I'm struggling with all the ways I fall short. I'm struggling to convince myself that the things I'm beating myself up about right now aren't real- aren't true. Maybe by the light of another day, I'll be able to look back on this and wrap myself in a big mental hug. It's been a little while since I've felt like this.

Don't think I'm some long-recovered veteran. I'm struggling through this daily. This blog is a first step, not an end step. This is supposed to by my therapy.

I've always written things down when I was struggling with something. I wrote notes to my friends, bad poems, just anything really, to get my feelings to line up in black and white.

The Militant Baker wrote a great post today on diagramming your shit out when things get overwhelming. I followed her advice, because she is awesome and has helped me a lot before. Part of my "action plan" of thing to do right now was to go back and read my own words- think back on all these positive feedback I've gotten from people who have enjoyed my blog. Also, I told myself that I need to blog about this experience so I can help other people through it (once I was through it myself, of course.)

As I try to write this right now, all I can think is that I don't want you to feel this way. I wouldn't want anyone to feel this worthless and lost, but I can't seem to crawl out from under it right now.

I know that my suffering doesn't lessen yours, and for those who love me and are close to me, I bring them sadness, frustration, and suffering of their own. And that just makes me want to curl into a tiny ball.

Why can't I just break out, when I know that's what would be best? Feel best?  It seems so simple, but it just isn't right now. I can't seem to find the strength to make the effort.

The thing is, it's not just about cheering up and feeling better. I have a problem that requires a solution, and from where I am right now, I can't see one.

Honestly, going back and reading my blog doesn't make me feel better. Right now, it makes me want to tear it apart. It all feels like lies right now.


My face is puffy from crying and my dog is trying to cheer me up
__________________________________________________

This is where I was the other day.

This is truth. This is what happens when I "go dark".

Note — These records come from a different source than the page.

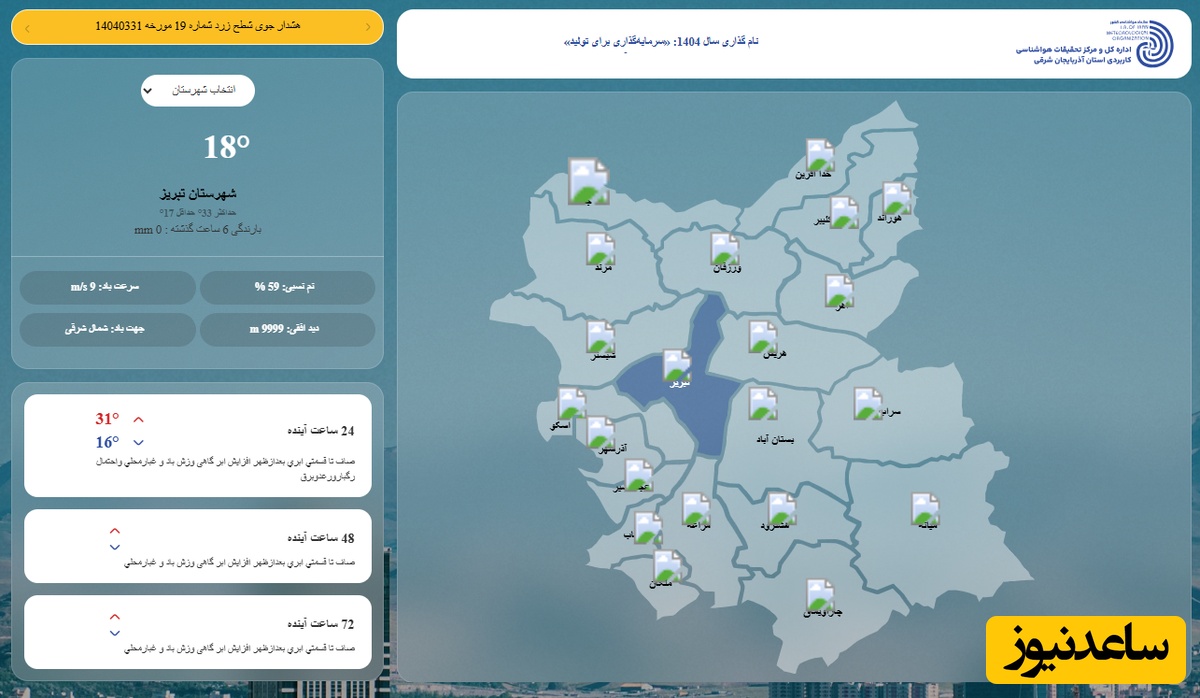Click the Heris county weather icon
This screenshot has height=698, width=1200.
tap(764, 337)
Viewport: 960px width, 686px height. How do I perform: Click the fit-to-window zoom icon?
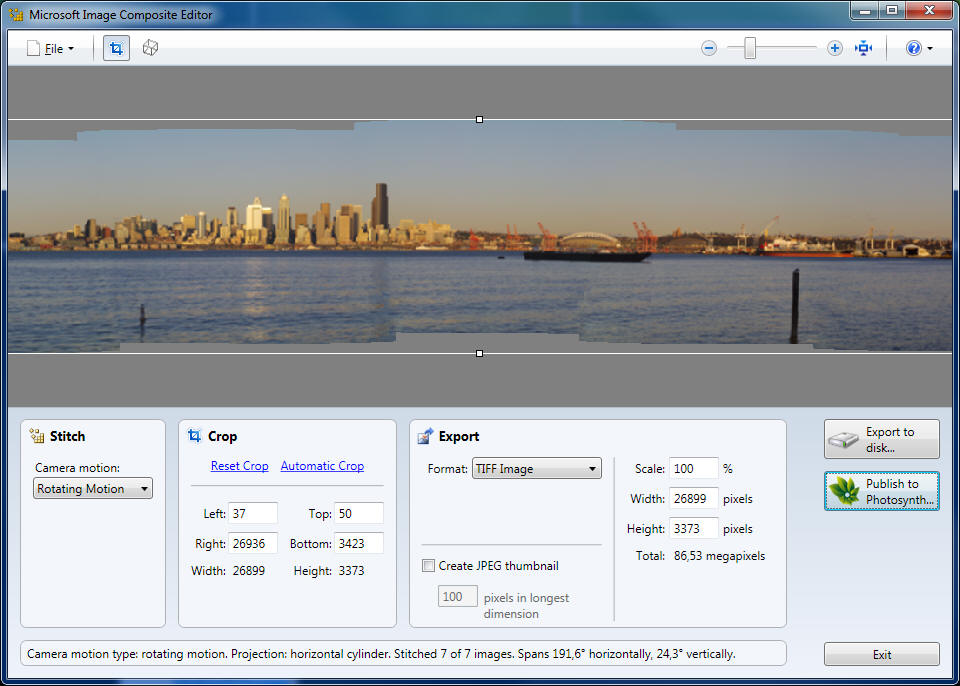pos(863,48)
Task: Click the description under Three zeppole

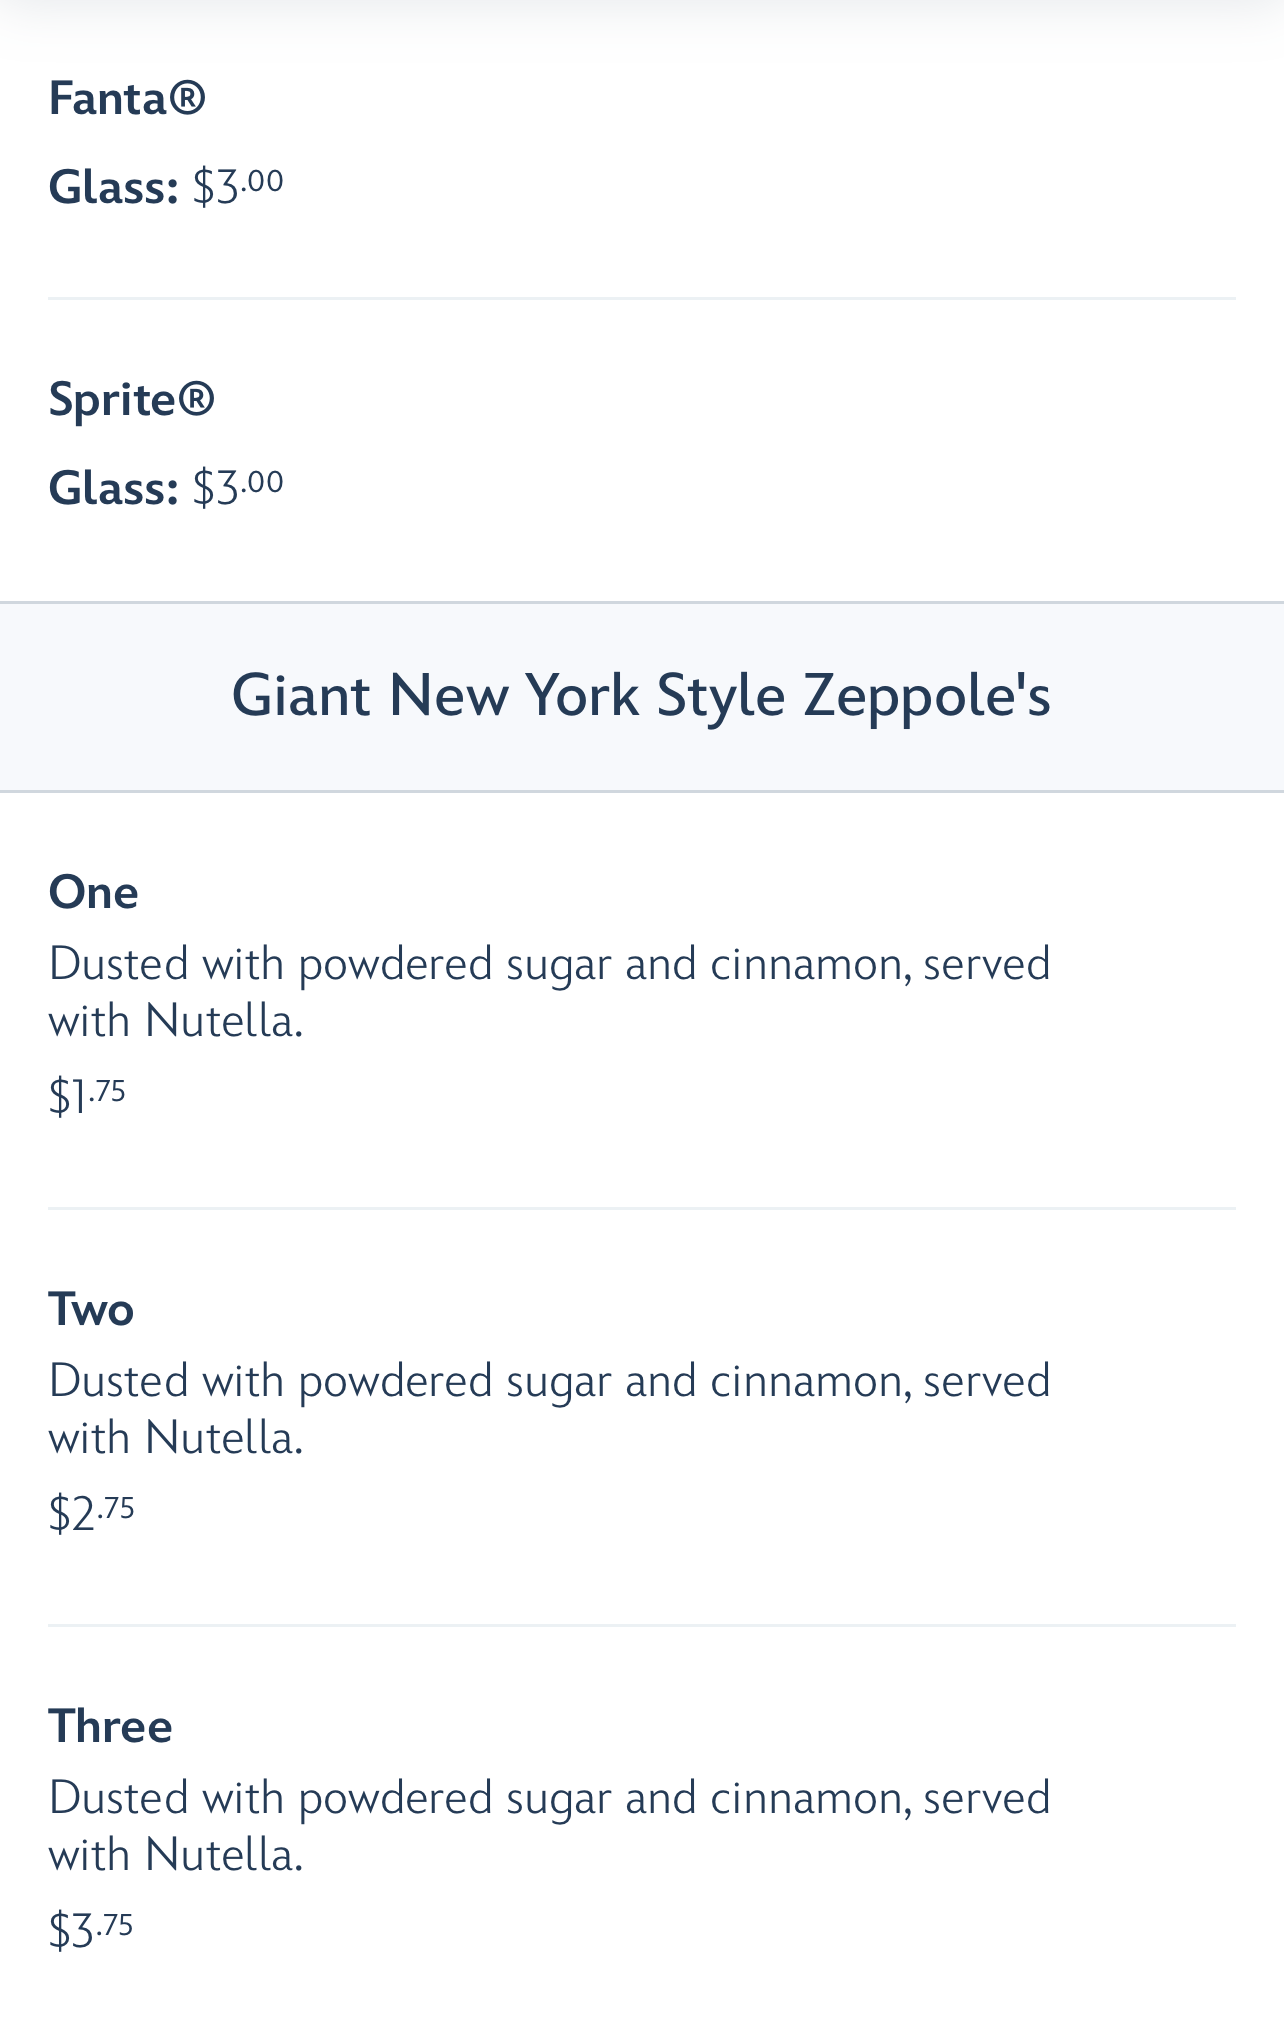Action: tap(549, 1826)
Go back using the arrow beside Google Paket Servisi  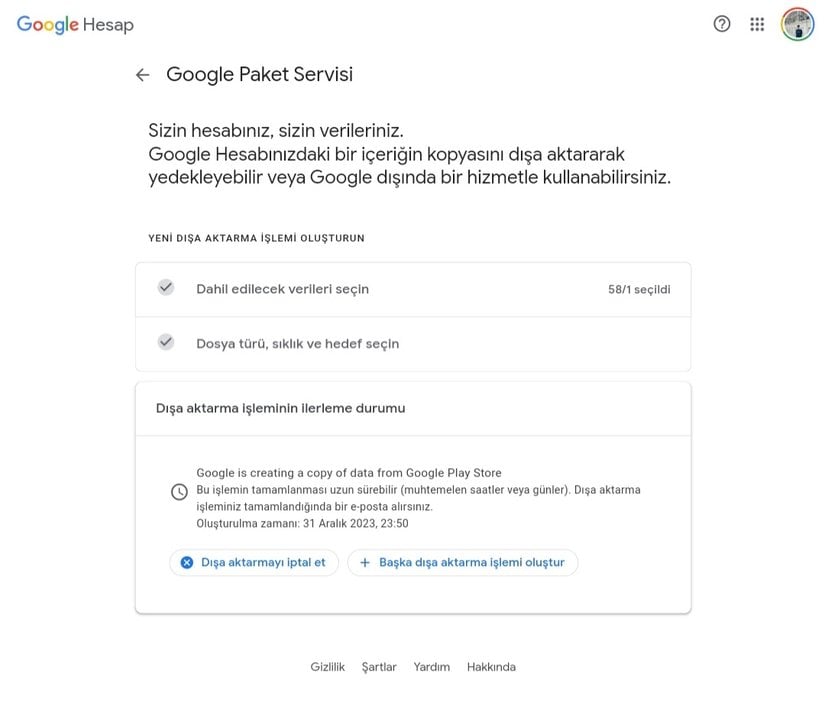pyautogui.click(x=143, y=75)
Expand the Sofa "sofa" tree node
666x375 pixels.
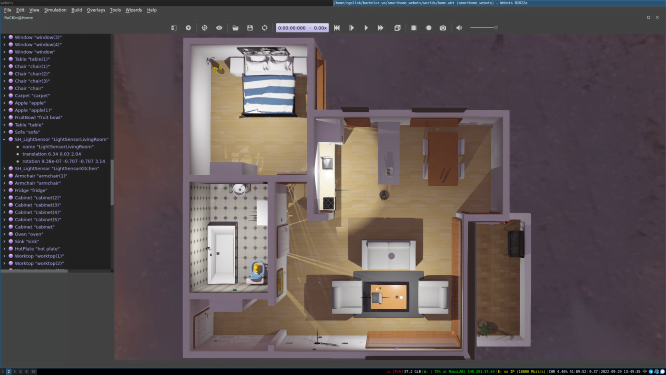[x=5, y=132]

I can't say I'm all the way through it. I still feel like I'm standing on the edge of a cliff, leaning waaaay back, and that all of you are holding onto me, not letting me drop over that edge.

I will admit that answers don't seem forthcoming, and I'm no closer to a solution, but I don't feel so hopeless now. I feel like if there is an answer, I am in a better place to receive and understand it.

I spent a lot of time screaming and crying hysterically, and that didn't help. I tried retreating inward, but that didn't help. I tried blogging, and honestly- that didn't help at the time.

Sometimes people have bad days. Sometimes, people have a couple of bad days in a row.

I know that I haven't experienced my last bad day (wouldn't that be great though?), but I feel like I am coming to the other side of it now, and it didn't defeat me. I don't feel stronger or better, but I am still undefeated- and sometimes, that is enough.

For now, I am staying tentatively positive. I am reminding myself that I am a beautiful, wonderful person. I have a place in this world, surrounded by friends and family.